Schattenblick →INFOPOOL →SPORT → FAKTEN

GESCHICHTE/120: Sportpolitische Dokumente aus sieben Jahrzehnten Nachkriegsgeschichte Teil 23 (DOSB)


DOSB-Presse Nr. 10 / 3. März 2009
Der Artikel- und Informationsdienst des Deutschen Olympischen Sportbundes (DOSB)

1956/IV: "Kaiserauer Beschlüsse" der Deutschen Sportjugend
Sportpolitische Dokumente aus sieben Jahrzehnten Nachkriegsgeschichte (Teil 23)

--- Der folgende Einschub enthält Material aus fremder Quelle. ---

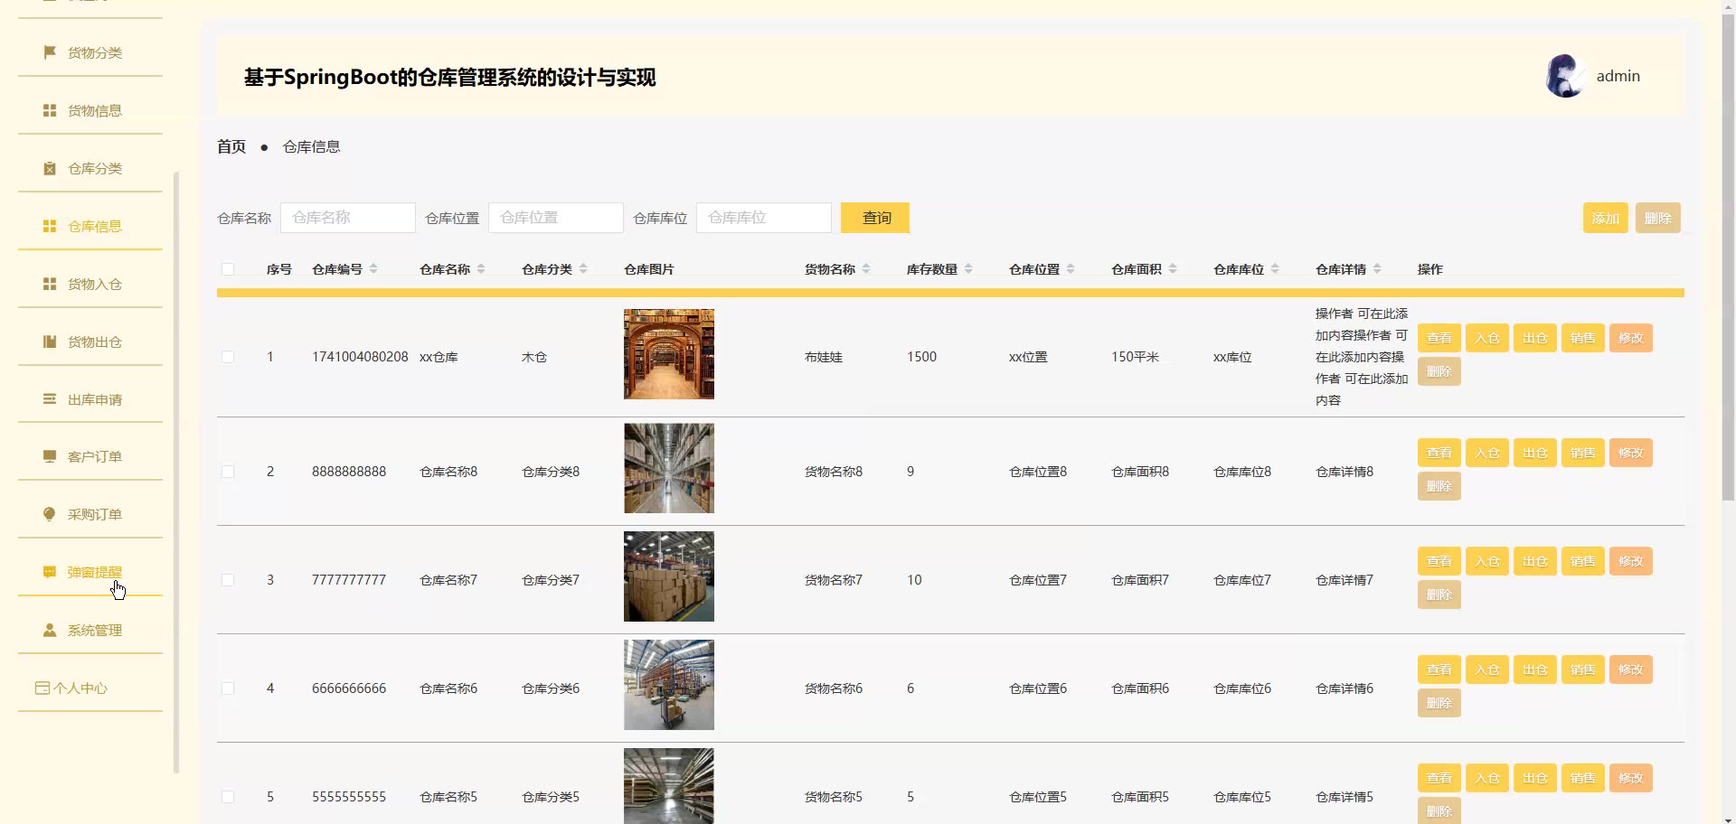Go to 个人中心 sidebar menu
The height and width of the screenshot is (824, 1736).
coord(80,688)
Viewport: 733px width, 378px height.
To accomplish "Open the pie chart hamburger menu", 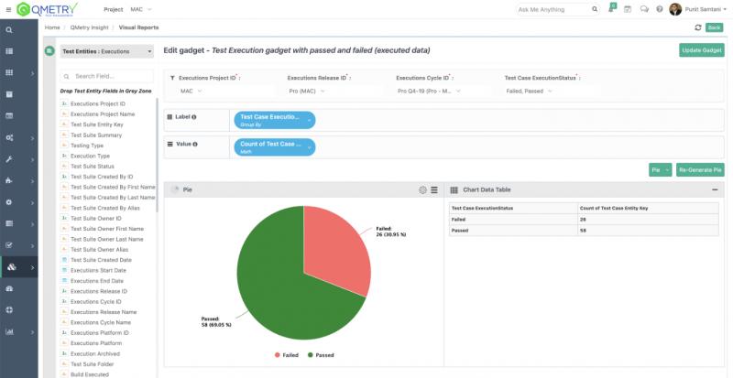I will pyautogui.click(x=434, y=189).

Eine Serie von Friedrich Mevert


Die "Kaiserauer Beschlüsse" vom November 1956 waren sechs Jahre nach der Gründung der DSJ ein historisch ganz bedeutsames Ereignis in der Entwicklung der sportlichen Jugendarbeit in der Nachkriegszeit und gleichzeitig ein Zeitdokument für das eigene Selbstverständnis von sportlicher Jugendarbeit im Gesamtbereich des DSB. Unter dem Motto "Reform des Sports - eine Aufgabe der Jugend" war von der DSJ bei ihrer 8. Vollversammlung in der westfälischen Sportschule Kaiserau die Frage nach dem inneren Wert der sportlichen Jugendarbeit, ihrer erzieherischen Bedeutung und ihrer Stellung innerhalb der Sportorganisation wie in der Gesellschaft überhaupt eingehend in Arbeitskreisen und im Plenum beraten worden. Die Ergebnisse dieser Beratungen waren in den folgenden Monaten und Jahren als "Kaiserauer Beschlüsse" Ausgangspunkt von wichtigen Reformen in der deutschen Turn- und Sportbewegung wie z. B. dem "Zweiten Weg" des deutschen Sports.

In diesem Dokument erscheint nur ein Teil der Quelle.